Format the lines of the data below as a JSON list of strings, with one string per line and blank lines omitted. Do not include the pictures in your answer.

Screen grounding data:
◇ ◇ ◇ ◇

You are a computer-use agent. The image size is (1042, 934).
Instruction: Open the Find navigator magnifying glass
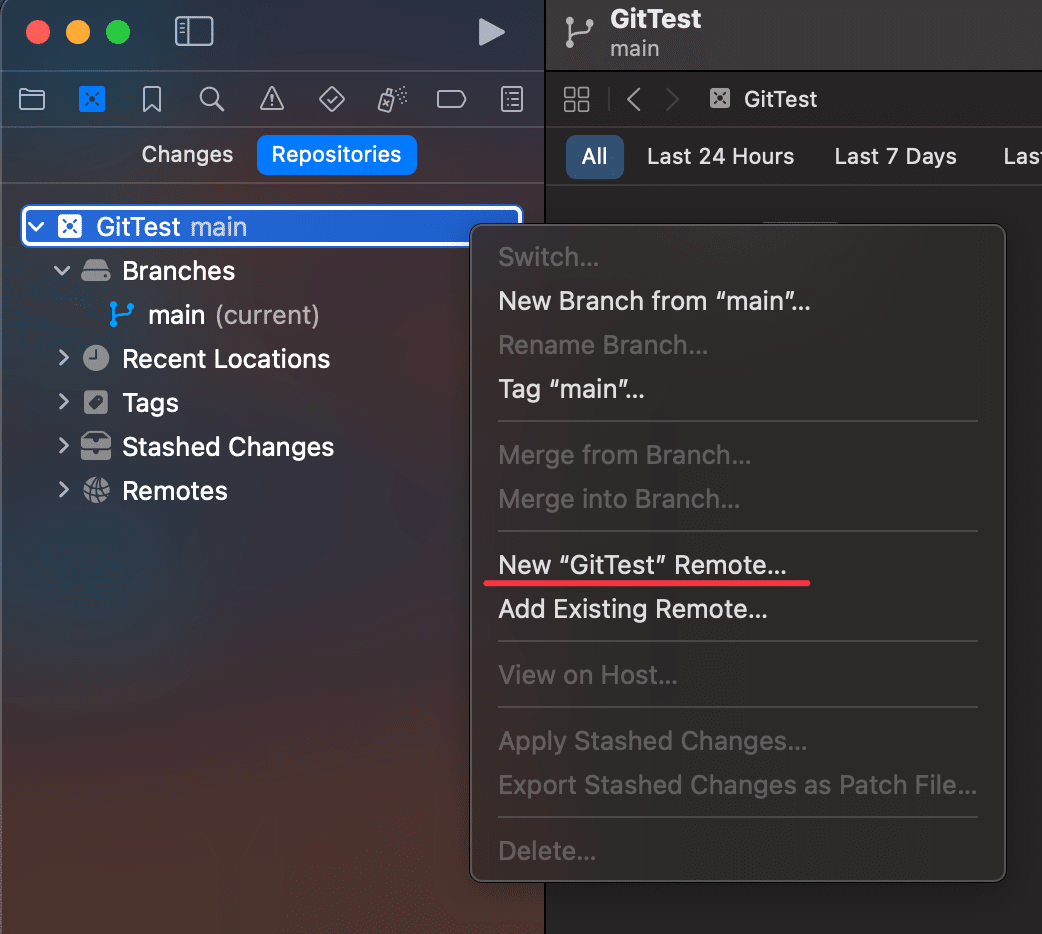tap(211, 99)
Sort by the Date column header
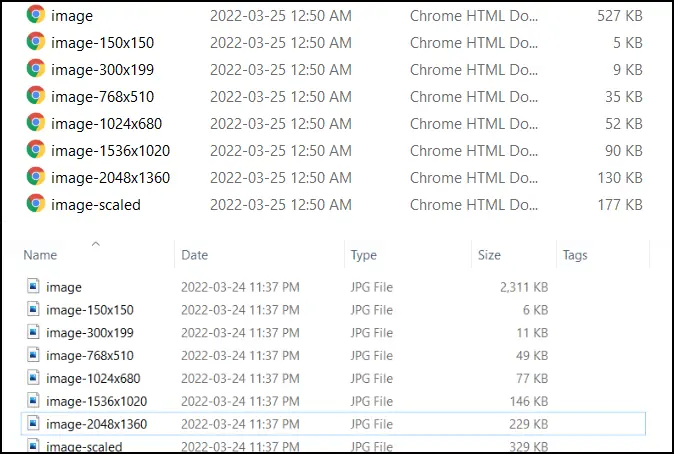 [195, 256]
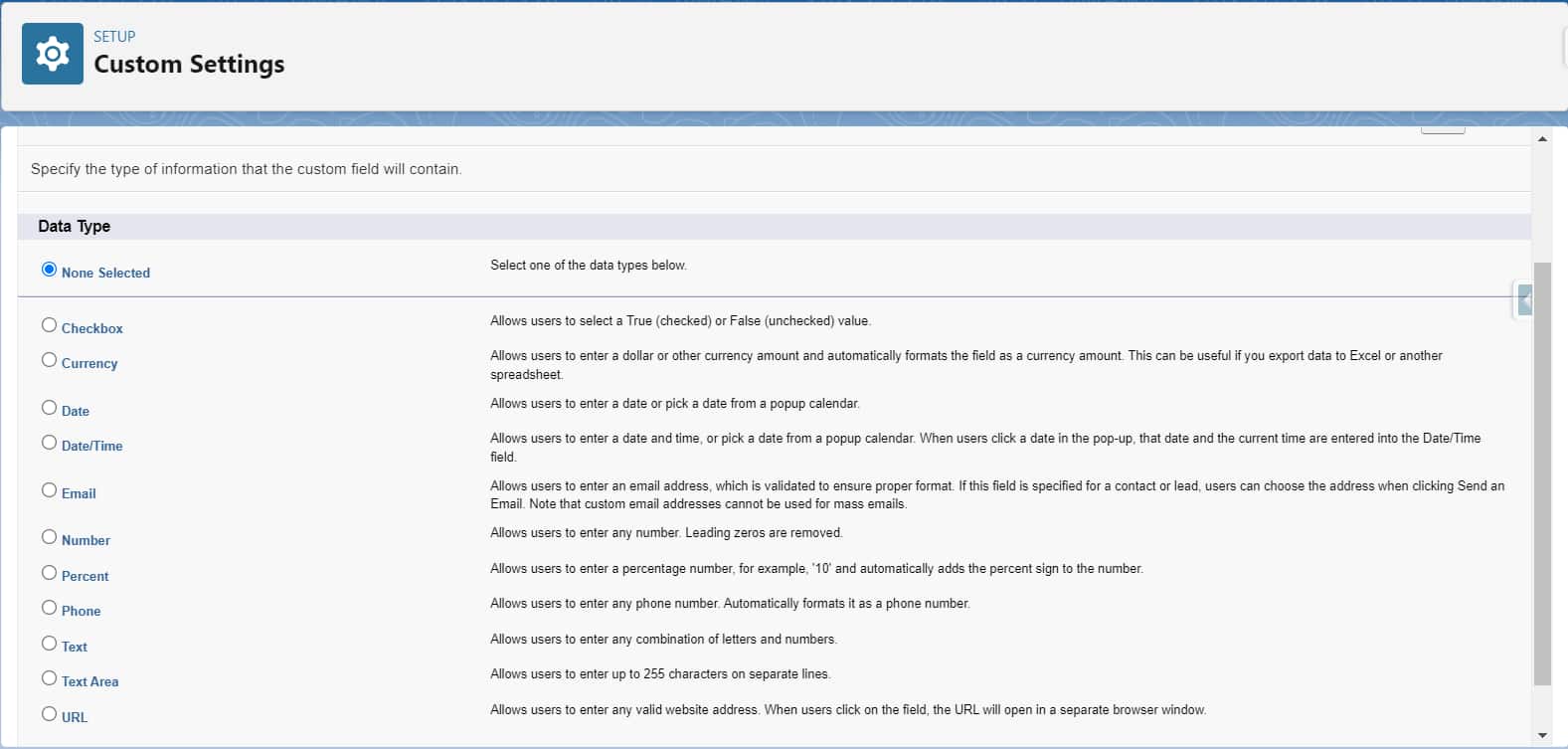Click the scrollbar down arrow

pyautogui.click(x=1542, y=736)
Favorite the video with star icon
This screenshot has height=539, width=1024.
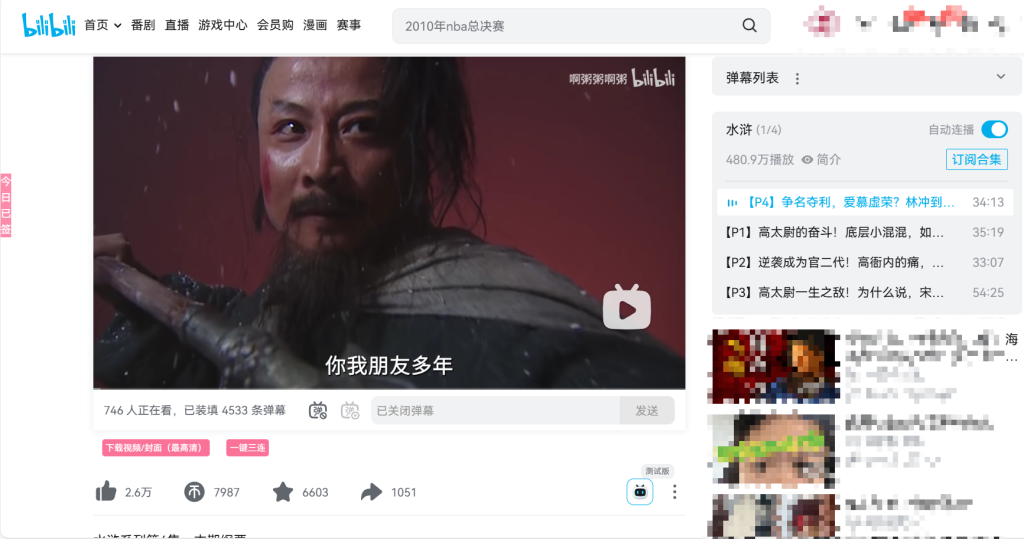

◇ ◇ ◇ ◇

(Complete output):
[
  "You are a computer-use agent. The image size is (1042, 934).",
  "Instruction: Open the Find navigator magnifying glass",
  "tap(211, 99)",
  "Sort by the Date column header",
  " [195, 256]",
  "Click the scrollbar down arrow",
  "pyautogui.click(x=1542, y=736)",
  "Favorite the video with star icon",
  "This screenshot has height=539, width=1024."
]